A. There’s a great autobiography he wrote called No Leading Lady. The title refers to the moment someone told him that Journey’s End wasn’t going to be a successful play because there were no female characters, and therefore no ‘leading lady’ – which is what West End theatre wanted at the end of the 1920s. Of course, what the title also describes, with unknowing irony, is that Sherriff was no ‘leading lady’ himself. In other words, he wasn’t one of life’s charismatic leaders who commanded attention when he walked in to a room. He also – and he may not have even admitted it to himself – wasn’t ‘out’, and there is a definite homosexual undertone to his writing.

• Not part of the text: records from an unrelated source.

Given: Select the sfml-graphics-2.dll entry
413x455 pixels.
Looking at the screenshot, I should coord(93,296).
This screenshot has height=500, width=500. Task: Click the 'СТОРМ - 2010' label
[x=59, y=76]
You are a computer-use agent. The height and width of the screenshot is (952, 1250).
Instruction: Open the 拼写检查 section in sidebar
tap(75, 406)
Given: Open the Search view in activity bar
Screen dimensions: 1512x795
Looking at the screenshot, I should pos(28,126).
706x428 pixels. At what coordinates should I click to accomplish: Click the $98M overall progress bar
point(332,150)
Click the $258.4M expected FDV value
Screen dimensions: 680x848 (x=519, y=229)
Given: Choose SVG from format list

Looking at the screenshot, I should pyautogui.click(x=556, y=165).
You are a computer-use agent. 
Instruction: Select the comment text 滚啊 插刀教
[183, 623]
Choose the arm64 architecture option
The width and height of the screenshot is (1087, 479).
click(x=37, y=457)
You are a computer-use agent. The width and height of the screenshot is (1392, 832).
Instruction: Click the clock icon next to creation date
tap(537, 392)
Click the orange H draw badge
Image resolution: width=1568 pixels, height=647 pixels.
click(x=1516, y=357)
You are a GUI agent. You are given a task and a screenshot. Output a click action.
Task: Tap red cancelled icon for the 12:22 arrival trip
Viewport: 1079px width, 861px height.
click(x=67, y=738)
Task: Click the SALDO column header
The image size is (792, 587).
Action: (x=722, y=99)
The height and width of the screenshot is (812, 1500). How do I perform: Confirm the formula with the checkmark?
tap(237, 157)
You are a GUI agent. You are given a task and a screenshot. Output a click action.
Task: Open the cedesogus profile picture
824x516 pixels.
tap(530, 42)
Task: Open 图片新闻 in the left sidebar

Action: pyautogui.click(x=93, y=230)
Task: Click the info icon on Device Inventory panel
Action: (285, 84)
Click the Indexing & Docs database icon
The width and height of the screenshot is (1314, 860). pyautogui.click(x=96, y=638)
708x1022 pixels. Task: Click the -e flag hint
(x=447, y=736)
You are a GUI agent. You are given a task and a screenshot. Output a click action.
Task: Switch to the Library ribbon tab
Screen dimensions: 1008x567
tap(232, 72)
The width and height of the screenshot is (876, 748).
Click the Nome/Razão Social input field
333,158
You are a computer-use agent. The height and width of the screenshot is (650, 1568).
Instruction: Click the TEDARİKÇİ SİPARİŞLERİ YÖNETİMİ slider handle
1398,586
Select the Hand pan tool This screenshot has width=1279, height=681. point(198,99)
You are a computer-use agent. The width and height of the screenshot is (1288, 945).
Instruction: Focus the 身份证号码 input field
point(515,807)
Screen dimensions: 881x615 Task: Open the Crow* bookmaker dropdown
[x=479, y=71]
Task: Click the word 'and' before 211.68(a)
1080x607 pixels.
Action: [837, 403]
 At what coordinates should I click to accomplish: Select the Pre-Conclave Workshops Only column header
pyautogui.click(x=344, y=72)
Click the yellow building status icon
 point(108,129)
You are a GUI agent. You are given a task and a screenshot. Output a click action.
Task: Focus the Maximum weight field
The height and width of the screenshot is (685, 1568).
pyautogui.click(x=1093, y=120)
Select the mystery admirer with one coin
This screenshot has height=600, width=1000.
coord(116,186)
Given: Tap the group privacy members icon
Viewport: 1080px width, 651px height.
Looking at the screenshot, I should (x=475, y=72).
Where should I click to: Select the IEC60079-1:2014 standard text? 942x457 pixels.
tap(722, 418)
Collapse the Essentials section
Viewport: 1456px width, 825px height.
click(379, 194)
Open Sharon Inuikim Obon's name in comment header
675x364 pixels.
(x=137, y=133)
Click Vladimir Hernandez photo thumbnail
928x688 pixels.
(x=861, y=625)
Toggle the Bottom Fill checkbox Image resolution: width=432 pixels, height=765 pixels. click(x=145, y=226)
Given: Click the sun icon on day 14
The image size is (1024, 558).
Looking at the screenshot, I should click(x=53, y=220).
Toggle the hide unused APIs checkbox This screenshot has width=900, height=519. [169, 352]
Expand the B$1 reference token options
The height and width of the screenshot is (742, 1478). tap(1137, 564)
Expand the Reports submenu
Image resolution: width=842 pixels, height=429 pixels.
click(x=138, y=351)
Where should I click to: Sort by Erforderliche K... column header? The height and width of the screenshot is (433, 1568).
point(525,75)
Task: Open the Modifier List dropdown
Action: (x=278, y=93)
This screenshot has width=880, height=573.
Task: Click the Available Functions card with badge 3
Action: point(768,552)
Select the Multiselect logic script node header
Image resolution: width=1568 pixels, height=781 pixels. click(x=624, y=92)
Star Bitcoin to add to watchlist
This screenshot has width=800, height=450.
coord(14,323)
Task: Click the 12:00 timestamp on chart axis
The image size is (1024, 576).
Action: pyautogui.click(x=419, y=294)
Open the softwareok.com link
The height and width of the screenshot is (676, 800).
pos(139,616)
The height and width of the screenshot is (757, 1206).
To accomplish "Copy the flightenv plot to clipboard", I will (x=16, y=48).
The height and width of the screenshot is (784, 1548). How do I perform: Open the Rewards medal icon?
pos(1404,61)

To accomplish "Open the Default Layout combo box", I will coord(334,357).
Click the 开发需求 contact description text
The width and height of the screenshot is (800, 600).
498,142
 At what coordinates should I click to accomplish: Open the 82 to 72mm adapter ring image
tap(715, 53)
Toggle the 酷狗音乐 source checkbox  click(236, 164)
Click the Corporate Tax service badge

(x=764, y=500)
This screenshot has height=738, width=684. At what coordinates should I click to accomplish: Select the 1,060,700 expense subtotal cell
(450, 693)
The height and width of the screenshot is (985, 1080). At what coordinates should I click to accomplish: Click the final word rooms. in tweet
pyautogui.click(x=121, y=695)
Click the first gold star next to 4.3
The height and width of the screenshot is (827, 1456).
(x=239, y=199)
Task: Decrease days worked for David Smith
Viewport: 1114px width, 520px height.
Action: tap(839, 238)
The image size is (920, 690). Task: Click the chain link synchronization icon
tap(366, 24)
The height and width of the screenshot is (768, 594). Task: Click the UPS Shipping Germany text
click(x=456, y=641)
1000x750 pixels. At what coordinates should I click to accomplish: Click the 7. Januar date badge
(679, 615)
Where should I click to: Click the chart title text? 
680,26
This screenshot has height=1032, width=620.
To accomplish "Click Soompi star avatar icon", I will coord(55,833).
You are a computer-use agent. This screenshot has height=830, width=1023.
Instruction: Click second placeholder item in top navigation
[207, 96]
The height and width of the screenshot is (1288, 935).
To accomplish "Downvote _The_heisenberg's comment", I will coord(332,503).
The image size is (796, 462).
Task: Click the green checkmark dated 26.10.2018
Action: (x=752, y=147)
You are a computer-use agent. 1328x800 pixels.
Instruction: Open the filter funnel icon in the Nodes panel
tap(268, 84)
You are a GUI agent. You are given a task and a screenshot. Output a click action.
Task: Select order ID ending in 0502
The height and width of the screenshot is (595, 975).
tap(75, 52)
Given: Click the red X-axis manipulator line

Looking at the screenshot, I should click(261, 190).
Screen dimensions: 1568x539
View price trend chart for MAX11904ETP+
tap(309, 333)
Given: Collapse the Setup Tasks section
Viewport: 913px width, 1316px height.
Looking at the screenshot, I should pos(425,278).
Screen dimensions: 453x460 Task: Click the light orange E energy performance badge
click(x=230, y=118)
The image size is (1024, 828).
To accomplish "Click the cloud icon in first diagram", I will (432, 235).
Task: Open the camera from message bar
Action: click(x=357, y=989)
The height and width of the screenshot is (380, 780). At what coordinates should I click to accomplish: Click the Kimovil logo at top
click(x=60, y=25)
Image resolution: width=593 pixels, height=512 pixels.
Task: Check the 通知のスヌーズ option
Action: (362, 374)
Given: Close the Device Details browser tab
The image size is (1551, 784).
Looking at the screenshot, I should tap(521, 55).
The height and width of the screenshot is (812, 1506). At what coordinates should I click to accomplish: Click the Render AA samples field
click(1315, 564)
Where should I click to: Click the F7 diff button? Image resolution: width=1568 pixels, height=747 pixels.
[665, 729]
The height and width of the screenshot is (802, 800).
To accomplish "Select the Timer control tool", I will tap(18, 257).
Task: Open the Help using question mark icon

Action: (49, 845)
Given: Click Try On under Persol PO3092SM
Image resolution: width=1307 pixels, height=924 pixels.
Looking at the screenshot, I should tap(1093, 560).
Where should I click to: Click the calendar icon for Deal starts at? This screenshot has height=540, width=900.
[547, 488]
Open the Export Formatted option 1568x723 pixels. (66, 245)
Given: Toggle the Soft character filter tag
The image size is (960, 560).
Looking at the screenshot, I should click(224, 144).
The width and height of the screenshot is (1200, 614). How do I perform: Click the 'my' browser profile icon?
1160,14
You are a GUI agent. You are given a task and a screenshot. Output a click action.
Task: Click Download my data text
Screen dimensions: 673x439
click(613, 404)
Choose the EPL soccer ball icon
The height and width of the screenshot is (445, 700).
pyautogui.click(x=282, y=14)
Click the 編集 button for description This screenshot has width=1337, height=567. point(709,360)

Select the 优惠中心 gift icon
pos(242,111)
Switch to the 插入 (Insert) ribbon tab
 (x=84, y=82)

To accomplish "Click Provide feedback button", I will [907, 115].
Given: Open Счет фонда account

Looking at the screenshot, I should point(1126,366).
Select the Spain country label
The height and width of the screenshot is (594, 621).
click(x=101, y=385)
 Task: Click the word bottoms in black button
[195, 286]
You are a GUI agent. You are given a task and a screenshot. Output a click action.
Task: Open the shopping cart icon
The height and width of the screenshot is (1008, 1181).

Q. Tell us about Asa Butterfield’s character, Raleigh – a young officer whose arrival at the front line stirs up trouble among the men. What does his character symbolise for you?
A. Raleigh is a character who goes on a very literal journey in the film: he appears to transition from childhood to adulthood, from school boy to army officer over the course of just a few days. Every character has been on a journey and has learnt something about themselves, but Raleigh so obviously and overtly changes that everyone else is sort of reflected in his light. Interestingly, Asa Butterfield as an actor in this film has gone on this journey of being a great child actor to being a great adult actor. The parallel is very interesting to me.
Q. What do you want people to take from the film?
A. We’ve been really pleased that young women have responded incredibly well to this film so far. I think this is partly because it’s a film that deals with war truthfully and emotionally. We want people to know that just because it’s a film that’s set in the war and has a whole load of men in it, that doesn’t mean it’s not interesting to women. I think they will have as good as experience as anyone else.
Simon Reade is the producer and screenplay writer of Journey’s End, which will be released in the UK on 2 February 2018.